In a day and age where the divide between the government and its people is wider than many feel comfortable with almost everything a politician or leader says is instantly revered by his supporters and just as quickly retorted by those who oppose him.

Yet, once in a blue moon, amongst all the public rants and arguments we are used to seeing on nearly every news channel in Pakistan, there come these rare words of wisdom, which makes you believe, albeit only for a second, that maybe this country is not doomed after all.

The latest moment occurred recently in a TV interview with Pakistan’s Prime Minister, Yousaf Raza Gilani.
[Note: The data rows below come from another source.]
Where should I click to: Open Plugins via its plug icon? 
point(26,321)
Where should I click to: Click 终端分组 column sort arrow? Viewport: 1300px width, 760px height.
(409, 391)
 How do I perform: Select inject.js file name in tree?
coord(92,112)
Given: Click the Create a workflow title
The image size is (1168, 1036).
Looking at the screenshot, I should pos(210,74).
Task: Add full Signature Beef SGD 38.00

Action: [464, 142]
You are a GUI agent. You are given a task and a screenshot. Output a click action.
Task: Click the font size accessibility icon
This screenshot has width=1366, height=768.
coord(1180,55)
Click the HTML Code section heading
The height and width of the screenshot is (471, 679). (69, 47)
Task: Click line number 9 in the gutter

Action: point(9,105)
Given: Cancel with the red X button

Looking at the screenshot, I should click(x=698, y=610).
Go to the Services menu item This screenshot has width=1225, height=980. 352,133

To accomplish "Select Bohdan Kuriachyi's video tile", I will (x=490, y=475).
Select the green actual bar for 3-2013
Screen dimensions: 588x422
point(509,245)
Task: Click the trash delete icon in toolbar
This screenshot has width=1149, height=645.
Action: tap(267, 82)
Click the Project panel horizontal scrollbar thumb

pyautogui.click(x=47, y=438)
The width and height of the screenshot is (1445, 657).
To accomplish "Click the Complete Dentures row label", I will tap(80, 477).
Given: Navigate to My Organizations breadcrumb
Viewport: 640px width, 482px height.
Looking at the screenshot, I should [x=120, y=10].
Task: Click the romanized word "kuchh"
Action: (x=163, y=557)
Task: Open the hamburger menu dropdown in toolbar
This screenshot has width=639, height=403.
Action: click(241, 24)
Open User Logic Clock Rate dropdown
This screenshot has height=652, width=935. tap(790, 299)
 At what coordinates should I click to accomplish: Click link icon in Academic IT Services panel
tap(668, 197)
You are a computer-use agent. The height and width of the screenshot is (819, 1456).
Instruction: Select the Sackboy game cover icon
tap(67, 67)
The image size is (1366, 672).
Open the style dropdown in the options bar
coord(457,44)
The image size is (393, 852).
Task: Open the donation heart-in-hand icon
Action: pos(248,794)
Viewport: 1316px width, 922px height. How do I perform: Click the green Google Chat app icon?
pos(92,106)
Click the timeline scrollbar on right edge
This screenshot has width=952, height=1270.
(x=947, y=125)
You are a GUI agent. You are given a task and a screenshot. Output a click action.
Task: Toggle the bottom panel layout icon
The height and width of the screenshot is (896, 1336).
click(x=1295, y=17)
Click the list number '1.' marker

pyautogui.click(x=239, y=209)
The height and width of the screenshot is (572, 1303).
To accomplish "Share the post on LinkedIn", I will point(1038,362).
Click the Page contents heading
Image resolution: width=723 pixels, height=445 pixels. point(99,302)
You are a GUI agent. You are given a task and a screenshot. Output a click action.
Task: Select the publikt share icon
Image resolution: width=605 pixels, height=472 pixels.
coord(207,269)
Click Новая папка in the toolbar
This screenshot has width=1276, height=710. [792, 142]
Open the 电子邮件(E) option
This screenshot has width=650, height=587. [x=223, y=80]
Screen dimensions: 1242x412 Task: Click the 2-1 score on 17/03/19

He was asked a typical question, one that every journalist seems to ask these days, about how half the population was of the opinion that Pakistan was in bad shape and the other half thought that it was improving.

A typical response would be a rant on the part of the Prime Minister and the typical ‘we are working to resolve the issues’ response, yet be it intentionally or otherwise, his response was more sensible than one would have expected.

In a calm, yet commanding, fashion, the Prime Minister argued why everyone bothered listening to what people had to say when the information was readily available and accessible to all and why everyone made such a large fuss about opinions instead of facts.

It took a while for that to settle in, after the initial shock, and then when one delved deeper into it, the depth of what he said began to sink in.

As a nation we seem to be prefer drama, arguments and conspiracy theories; we love rants and the arguments on the various talk shows. We enjoy watching shows where politicians are pressurised to give answers and all forms of etiquette are abandoned.

In short, when we switch on our television sets and flip over to a news channel we expect to be entertained instead of informed and the media are feeding this craving of ours.

Maybe Mr. Gilani is right. Maybe if we stop worrying and caring about who said what and to whom and focused on the facts the nation could actually get an idea of what the country’s situation actually is, instead of what the leader of political parties make it out to be.

To be fair however, he did not mention any of the ‘facts’ and did go on to give his own opinion. Ironic.